WHAT YOU HAVE TO DO – Nothing but the lines from the one that contains "Cookie21 (290, 1100)" through the end of the listing should appear, set down exactly.
** EXTRACTED ENTRIES follows **
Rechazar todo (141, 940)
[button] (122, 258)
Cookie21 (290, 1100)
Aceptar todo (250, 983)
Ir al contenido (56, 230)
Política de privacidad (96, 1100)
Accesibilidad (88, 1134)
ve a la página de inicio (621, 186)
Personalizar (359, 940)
** End of EXTRACTED ENTRIES **
ANSWER TO THIS TASK –
Cookie21 (290, 1100)
Aceptar todo (250, 983)
Ir al contenido (56, 230)
Política de privacidad (96, 1100)
Accesibilidad (88, 1134)
ve a la página de inicio (621, 186)
Personalizar (359, 940)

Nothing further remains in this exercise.